Excerpts from a dataset:
=== Section Start ===

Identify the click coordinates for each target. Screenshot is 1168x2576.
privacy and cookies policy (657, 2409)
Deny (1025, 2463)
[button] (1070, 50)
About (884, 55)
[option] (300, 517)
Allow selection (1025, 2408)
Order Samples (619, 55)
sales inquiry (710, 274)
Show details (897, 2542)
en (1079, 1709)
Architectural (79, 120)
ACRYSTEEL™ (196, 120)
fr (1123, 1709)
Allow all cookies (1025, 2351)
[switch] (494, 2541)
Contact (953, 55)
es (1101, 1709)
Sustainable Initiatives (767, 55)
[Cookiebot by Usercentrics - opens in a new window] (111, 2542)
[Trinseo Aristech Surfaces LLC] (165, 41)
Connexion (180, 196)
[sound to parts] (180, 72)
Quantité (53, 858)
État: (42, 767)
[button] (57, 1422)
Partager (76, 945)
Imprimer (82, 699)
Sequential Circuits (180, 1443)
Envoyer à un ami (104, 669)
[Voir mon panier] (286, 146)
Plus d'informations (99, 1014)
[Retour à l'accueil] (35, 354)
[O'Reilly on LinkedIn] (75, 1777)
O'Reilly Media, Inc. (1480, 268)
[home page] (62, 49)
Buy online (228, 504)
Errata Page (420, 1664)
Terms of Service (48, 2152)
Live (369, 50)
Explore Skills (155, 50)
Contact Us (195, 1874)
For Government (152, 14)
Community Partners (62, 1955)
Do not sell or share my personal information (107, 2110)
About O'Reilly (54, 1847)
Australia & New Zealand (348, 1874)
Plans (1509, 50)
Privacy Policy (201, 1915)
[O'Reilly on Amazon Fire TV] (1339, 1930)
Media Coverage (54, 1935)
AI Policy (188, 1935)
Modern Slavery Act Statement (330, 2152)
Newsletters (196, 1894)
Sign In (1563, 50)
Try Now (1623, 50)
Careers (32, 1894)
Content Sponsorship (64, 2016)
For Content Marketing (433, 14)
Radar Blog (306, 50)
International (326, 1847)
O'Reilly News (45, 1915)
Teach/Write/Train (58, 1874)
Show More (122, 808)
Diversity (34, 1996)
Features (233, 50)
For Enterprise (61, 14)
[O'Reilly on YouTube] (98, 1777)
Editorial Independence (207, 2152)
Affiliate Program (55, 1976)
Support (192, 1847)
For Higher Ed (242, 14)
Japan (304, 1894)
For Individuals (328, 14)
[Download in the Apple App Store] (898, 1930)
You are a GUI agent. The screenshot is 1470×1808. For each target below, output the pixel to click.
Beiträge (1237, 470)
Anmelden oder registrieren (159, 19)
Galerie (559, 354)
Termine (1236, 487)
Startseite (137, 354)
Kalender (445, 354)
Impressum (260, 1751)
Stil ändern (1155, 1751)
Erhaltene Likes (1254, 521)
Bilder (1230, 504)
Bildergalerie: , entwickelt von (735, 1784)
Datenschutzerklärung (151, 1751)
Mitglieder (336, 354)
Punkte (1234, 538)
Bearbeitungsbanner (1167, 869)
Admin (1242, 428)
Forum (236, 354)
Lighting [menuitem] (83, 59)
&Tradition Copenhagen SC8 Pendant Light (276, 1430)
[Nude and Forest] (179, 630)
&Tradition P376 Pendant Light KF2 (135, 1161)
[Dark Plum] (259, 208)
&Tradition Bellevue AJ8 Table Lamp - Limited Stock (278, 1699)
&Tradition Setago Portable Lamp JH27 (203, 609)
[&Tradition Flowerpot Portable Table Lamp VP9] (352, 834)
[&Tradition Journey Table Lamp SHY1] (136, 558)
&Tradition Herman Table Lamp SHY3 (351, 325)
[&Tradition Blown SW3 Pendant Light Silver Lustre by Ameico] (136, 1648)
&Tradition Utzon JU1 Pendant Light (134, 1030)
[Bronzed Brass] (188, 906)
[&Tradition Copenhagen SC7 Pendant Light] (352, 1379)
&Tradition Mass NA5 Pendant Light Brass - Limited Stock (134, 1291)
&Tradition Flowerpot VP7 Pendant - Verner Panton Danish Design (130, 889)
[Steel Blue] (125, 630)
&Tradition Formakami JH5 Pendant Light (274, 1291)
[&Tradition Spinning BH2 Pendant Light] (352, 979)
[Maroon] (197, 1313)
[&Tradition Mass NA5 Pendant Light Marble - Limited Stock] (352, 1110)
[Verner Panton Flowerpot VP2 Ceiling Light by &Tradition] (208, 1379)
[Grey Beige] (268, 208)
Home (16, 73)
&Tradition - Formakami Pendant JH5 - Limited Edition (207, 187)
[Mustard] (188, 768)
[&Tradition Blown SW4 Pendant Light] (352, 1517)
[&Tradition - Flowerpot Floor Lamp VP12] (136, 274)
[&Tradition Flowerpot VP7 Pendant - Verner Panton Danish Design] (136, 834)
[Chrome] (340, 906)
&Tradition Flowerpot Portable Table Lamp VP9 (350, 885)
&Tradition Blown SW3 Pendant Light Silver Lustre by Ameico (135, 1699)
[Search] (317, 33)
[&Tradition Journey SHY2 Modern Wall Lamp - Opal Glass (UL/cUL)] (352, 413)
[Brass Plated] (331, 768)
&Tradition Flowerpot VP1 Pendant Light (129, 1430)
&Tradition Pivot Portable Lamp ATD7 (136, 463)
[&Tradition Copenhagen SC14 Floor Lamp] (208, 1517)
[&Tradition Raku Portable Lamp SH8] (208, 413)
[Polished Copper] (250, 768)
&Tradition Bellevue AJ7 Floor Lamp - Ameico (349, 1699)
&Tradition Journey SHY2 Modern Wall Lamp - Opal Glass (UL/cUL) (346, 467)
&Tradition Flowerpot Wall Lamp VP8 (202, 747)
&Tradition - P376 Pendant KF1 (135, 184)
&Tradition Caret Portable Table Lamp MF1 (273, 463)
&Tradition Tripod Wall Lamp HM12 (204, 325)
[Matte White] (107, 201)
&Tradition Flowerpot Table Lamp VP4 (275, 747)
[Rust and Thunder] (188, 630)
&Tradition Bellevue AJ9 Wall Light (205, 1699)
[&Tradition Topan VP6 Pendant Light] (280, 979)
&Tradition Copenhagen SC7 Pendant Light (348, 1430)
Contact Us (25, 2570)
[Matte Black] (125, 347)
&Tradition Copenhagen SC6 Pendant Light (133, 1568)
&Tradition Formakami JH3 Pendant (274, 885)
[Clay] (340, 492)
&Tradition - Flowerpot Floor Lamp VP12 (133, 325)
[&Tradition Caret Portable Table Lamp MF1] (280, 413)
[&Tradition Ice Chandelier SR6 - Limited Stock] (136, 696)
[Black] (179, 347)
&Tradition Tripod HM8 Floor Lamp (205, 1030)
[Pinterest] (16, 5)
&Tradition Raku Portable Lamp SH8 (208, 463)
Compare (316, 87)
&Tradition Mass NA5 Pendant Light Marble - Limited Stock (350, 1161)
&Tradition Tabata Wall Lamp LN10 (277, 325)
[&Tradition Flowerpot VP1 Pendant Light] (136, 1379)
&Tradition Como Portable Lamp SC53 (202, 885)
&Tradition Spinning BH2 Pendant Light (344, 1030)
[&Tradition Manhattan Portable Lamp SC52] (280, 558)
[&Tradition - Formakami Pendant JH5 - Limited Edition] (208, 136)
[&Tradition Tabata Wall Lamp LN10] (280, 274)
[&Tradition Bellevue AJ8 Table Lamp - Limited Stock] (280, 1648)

=== Section End ===

## Assigned task
The entries listed above are to be output exactly. Leave none out.

## Solved problem
Identify the click coordinates for each target. Screenshot is 1168x2576.
privacy and cookies policy (657, 2409)
Deny (1025, 2463)
[button] (1070, 50)
About (884, 55)
[option] (300, 517)
Allow selection (1025, 2408)
Order Samples (619, 55)
sales inquiry (710, 274)
Show details (897, 2542)
en (1079, 1709)
Architectural (79, 120)
ACRYSTEEL™ (196, 120)
fr (1123, 1709)
Allow all cookies (1025, 2351)
[switch] (494, 2541)
Contact (953, 55)
es (1101, 1709)
Sustainable Initiatives (767, 55)
[Cookiebot by Usercentrics - opens in a new window] (111, 2542)
[Trinseo Aristech Surfaces LLC] (165, 41)
Connexion (180, 196)
[sound to parts] (180, 72)
Quantité (53, 858)
État: (42, 767)
[button] (57, 1422)
Partager (76, 945)
Imprimer (82, 699)
Sequential Circuits (180, 1443)
Envoyer à un ami (104, 669)
[Voir mon panier] (286, 146)
Plus d'informations (99, 1014)
[Retour à l'accueil] (35, 354)
[O'Reilly on LinkedIn] (75, 1777)
O'Reilly Media, Inc. (1480, 268)
[home page] (62, 49)
Buy online (228, 504)
Errata Page (420, 1664)
Terms of Service (48, 2152)
Live (369, 50)
Explore Skills (155, 50)
Contact Us (195, 1874)
For Government (152, 14)
Community Partners (62, 1955)
Do not sell or share my personal information (107, 2110)
About O'Reilly (54, 1847)
Australia & New Zealand (348, 1874)
Plans (1509, 50)
Privacy Policy (201, 1915)
[O'Reilly on Amazon Fire TV] (1339, 1930)
Media Coverage (54, 1935)
AI Policy (188, 1935)
Modern Slavery Act Statement (330, 2152)
Newsletters (196, 1894)
Sign In (1563, 50)
Try Now (1623, 50)
Careers (32, 1894)
Content Sponsorship (64, 2016)
For Content Marketing (433, 14)
Radar Blog (306, 50)
International (326, 1847)
O'Reilly News (45, 1915)
Teach/Write/Train (58, 1874)
Show More (122, 808)
Diversity (34, 1996)
Features (233, 50)
For Enterprise (61, 14)
[O'Reilly on YouTube] (98, 1777)
Editorial Independence (207, 2152)
Affiliate Program (55, 1976)
Support (192, 1847)
For Higher Ed (242, 14)
Japan (304, 1894)
For Individuals (328, 14)
[Download in the Apple App Store] (898, 1930)
You are a GUI agent. The screenshot is 1470×1808. For each target below, output the pixel to click.
Beiträge (1237, 470)
Anmelden oder registrieren (159, 19)
Galerie (559, 354)
Termine (1236, 487)
Startseite (137, 354)
Kalender (445, 354)
Impressum (260, 1751)
Stil ändern (1155, 1751)
Erhaltene Likes (1254, 521)
Bilder (1230, 504)
Bildergalerie: , entwickelt von (735, 1784)
Datenschutzerklärung (151, 1751)
Mitglieder (336, 354)
Punkte (1234, 538)
Bearbeitungsbanner (1167, 869)
Admin (1242, 428)
Forum (236, 354)
Lighting [menuitem] (83, 59)
&Tradition Copenhagen SC8 Pendant Light (276, 1430)
[Nude and Forest] (179, 630)
&Tradition P376 Pendant Light KF2 (135, 1161)
[Dark Plum] (259, 208)
&Tradition Bellevue AJ8 Table Lamp - Limited Stock (278, 1699)
&Tradition Setago Portable Lamp JH27 (203, 609)
[&Tradition Flowerpot Portable Table Lamp VP9] (352, 834)
[&Tradition Journey Table Lamp SHY1] (136, 558)
&Tradition Herman Table Lamp SHY3 (351, 325)
[&Tradition Blown SW3 Pendant Light Silver Lustre by Ameico] (136, 1648)
&Tradition Utzon JU1 Pendant Light (134, 1030)
[Bronzed Brass] (188, 906)
[&Tradition Copenhagen SC7 Pendant Light] (352, 1379)
&Tradition Mass NA5 Pendant Light Brass - Limited Stock (134, 1291)
&Tradition Flowerpot VP7 Pendant - Verner Panton Danish Design (130, 889)
[Steel Blue] (125, 630)
&Tradition Formakami JH5 Pendant Light (274, 1291)
[&Tradition Spinning BH2 Pendant Light] (352, 979)
[Maroon] (197, 1313)
[&Tradition Mass NA5 Pendant Light Marble - Limited Stock] (352, 1110)
[Verner Panton Flowerpot VP2 Ceiling Light by &Tradition] (208, 1379)
[Grey Beige] (268, 208)
Home (16, 73)
&Tradition - Formakami Pendant JH5 - Limited Edition (207, 187)
[Mustard] (188, 768)
[&Tradition Blown SW4 Pendant Light] (352, 1517)
[&Tradition - Flowerpot Floor Lamp VP12] (136, 274)
[&Tradition Flowerpot VP7 Pendant - Verner Panton Danish Design] (136, 834)
[Chrome] (340, 906)
&Tradition Flowerpot Portable Table Lamp VP9 (350, 885)
&Tradition Blown SW3 Pendant Light Silver Lustre by Ameico (135, 1699)
[Search] (317, 33)
[&Tradition Journey SHY2 Modern Wall Lamp - Opal Glass (UL/cUL)] (352, 413)
[Brass Plated] (331, 768)
&Tradition Flowerpot VP1 Pendant Light (129, 1430)
&Tradition Pivot Portable Lamp ATD7 (136, 463)
[&Tradition Copenhagen SC14 Floor Lamp] (208, 1517)
[&Tradition Raku Portable Lamp SH8] (208, 413)
[Polished Copper] (250, 768)
&Tradition Bellevue AJ7 Floor Lamp - Ameico (349, 1699)
&Tradition Journey SHY2 Modern Wall Lamp - Opal Glass (UL/cUL) (346, 467)
&Tradition Flowerpot Wall Lamp VP8 (202, 747)
&Tradition - P376 Pendant KF1 (135, 184)
&Tradition Caret Portable Table Lamp MF1 (273, 463)
&Tradition Tripod Wall Lamp HM12 (204, 325)
[Matte White] (107, 201)
&Tradition Flowerpot Table Lamp VP4 (275, 747)
[Rust and Thunder] (188, 630)
&Tradition Bellevue AJ9 Wall Light (205, 1699)
[&Tradition Topan VP6 Pendant Light] (280, 979)
&Tradition Copenhagen SC7 Pendant Light (348, 1430)
Contact Us (25, 2570)
[Matte Black] (125, 347)
&Tradition Copenhagen SC6 Pendant Light (133, 1568)
&Tradition Formakami JH3 Pendant (274, 885)
[Clay] (340, 492)
&Tradition - Flowerpot Floor Lamp VP12 (133, 325)
[&Tradition Caret Portable Table Lamp MF1] (280, 413)
[&Tradition Ice Chandelier SR6 - Limited Stock] (136, 696)
[Black] (179, 347)
&Tradition Tripod HM8 Floor Lamp (205, 1030)
[Pinterest] (16, 5)
&Tradition Raku Portable Lamp SH8 (208, 463)
Compare (316, 87)
&Tradition Mass NA5 Pendant Light Marble - Limited Stock (350, 1161)
&Tradition Tabata Wall Lamp LN10 (277, 325)
[&Tradition Flowerpot VP1 Pendant Light] (136, 1379)
&Tradition Como Portable Lamp SC53 (202, 885)
&Tradition Spinning BH2 Pendant Light (344, 1030)
[&Tradition Manhattan Portable Lamp SC52] (280, 558)
[&Tradition - Formakami Pendant JH5 - Limited Edition] (208, 136)
[&Tradition Tabata Wall Lamp LN10] (280, 274)
[&Tradition Bellevue AJ8 Table Lamp - Limited Stock] (280, 1648)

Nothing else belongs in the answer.